- TASK DETAILS
Below are records; give the number of their lines that contain "agent", and only that number.

- PROVIDED MATERIAL
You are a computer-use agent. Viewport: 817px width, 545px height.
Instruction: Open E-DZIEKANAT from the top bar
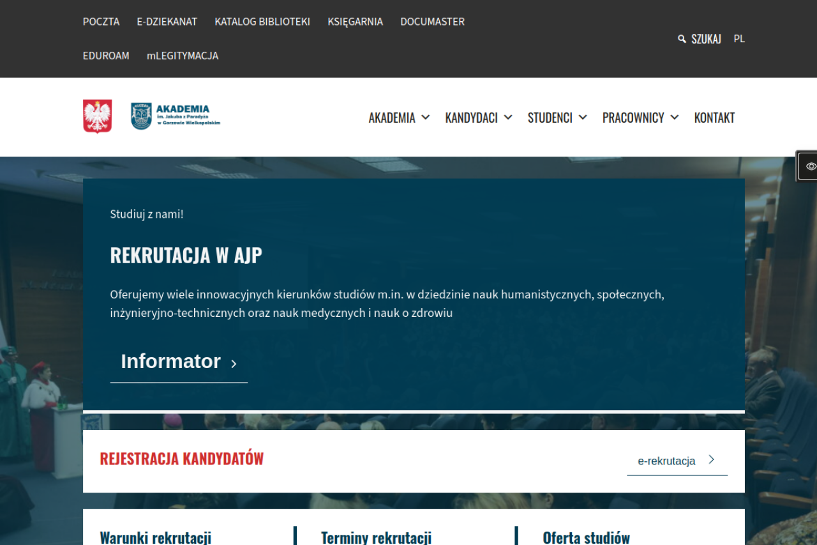tap(167, 22)
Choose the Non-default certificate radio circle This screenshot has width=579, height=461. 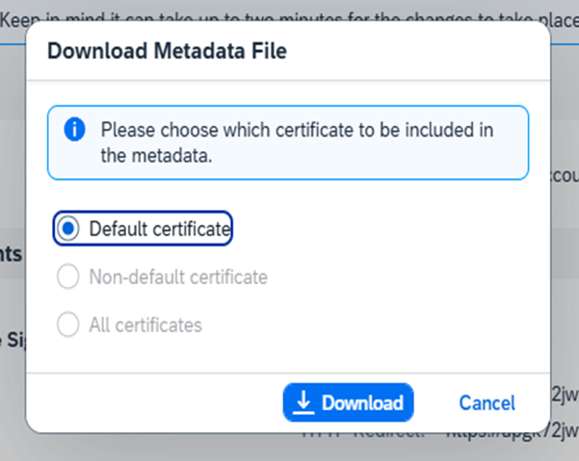[67, 277]
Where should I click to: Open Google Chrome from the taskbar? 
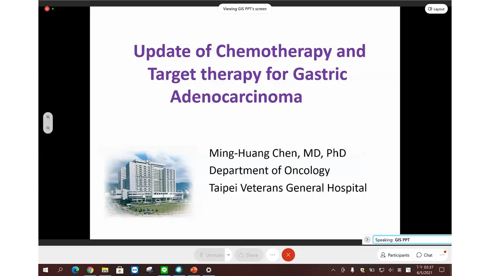click(x=90, y=270)
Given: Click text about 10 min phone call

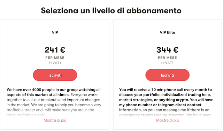Looking at the screenshot, I should [166, 90].
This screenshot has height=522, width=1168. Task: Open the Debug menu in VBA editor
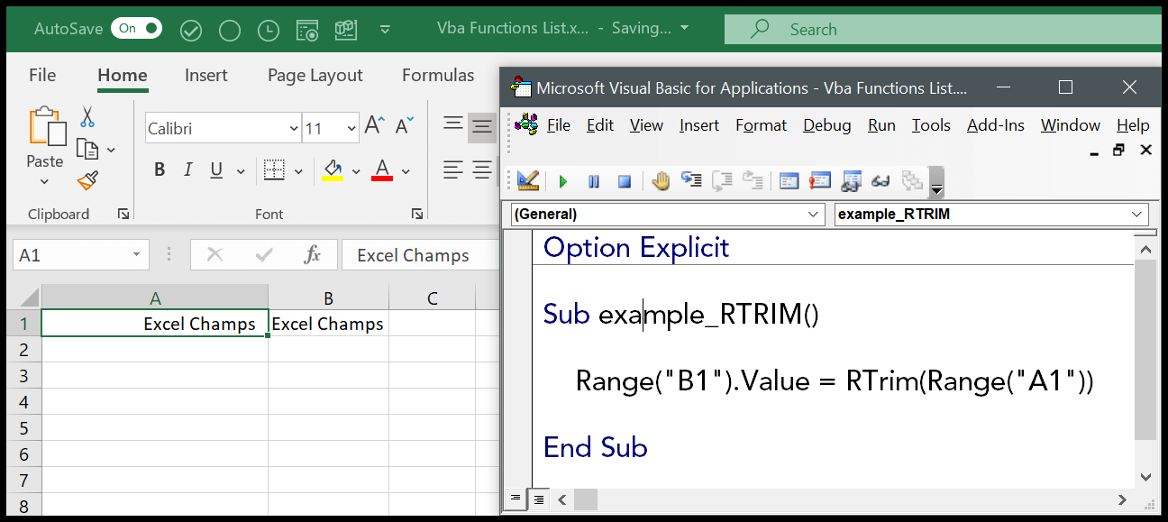click(826, 125)
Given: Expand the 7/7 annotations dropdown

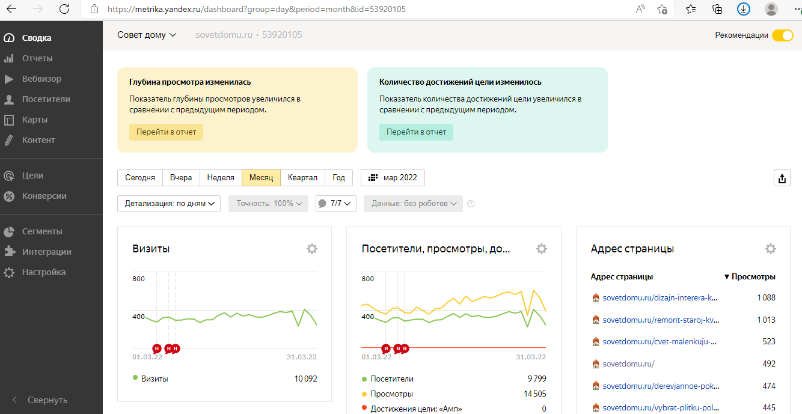Looking at the screenshot, I should [336, 204].
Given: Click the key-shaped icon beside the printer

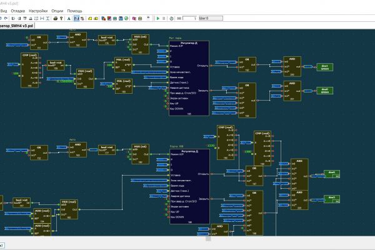Looking at the screenshot, I should point(61,18).
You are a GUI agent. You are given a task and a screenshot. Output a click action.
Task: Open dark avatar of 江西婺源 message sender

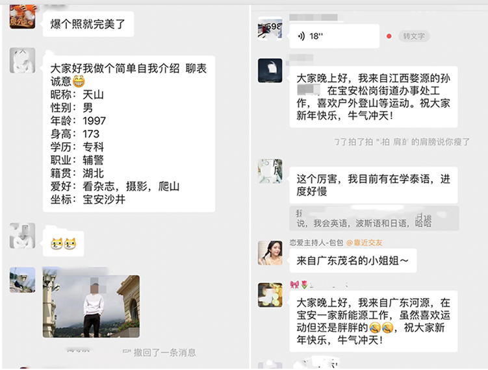(270, 71)
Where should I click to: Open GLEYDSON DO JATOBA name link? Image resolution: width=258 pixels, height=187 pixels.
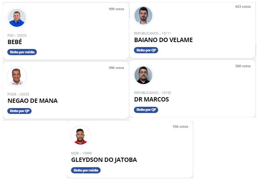click(x=104, y=160)
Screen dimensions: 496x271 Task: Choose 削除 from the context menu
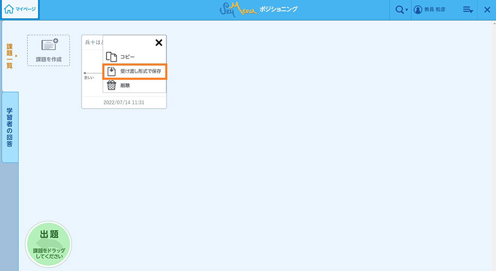tap(126, 85)
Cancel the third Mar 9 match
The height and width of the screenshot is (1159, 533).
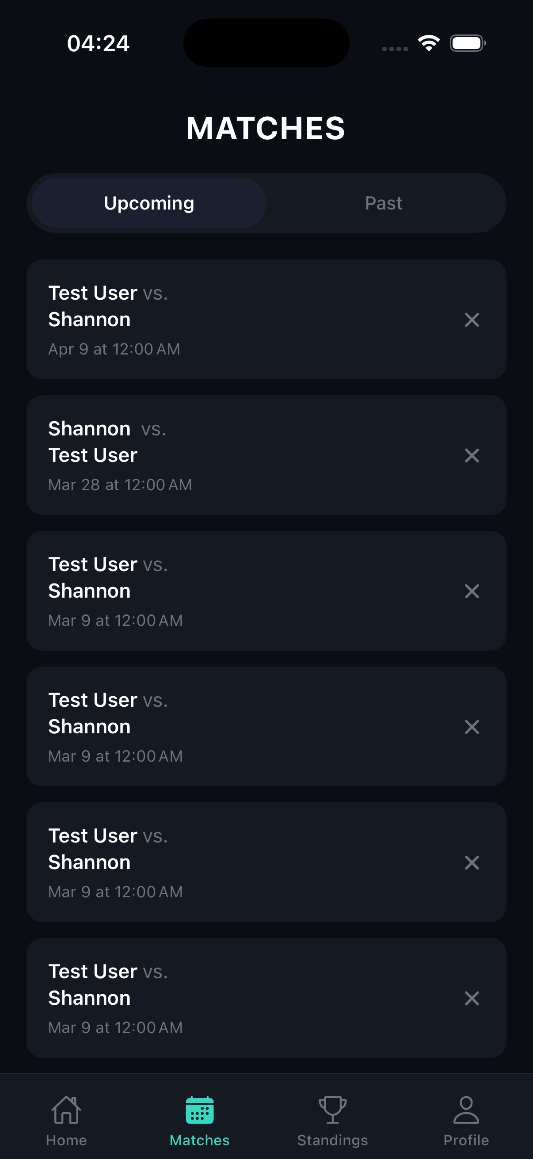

- SOLUTION TO THIS EXERCISE
2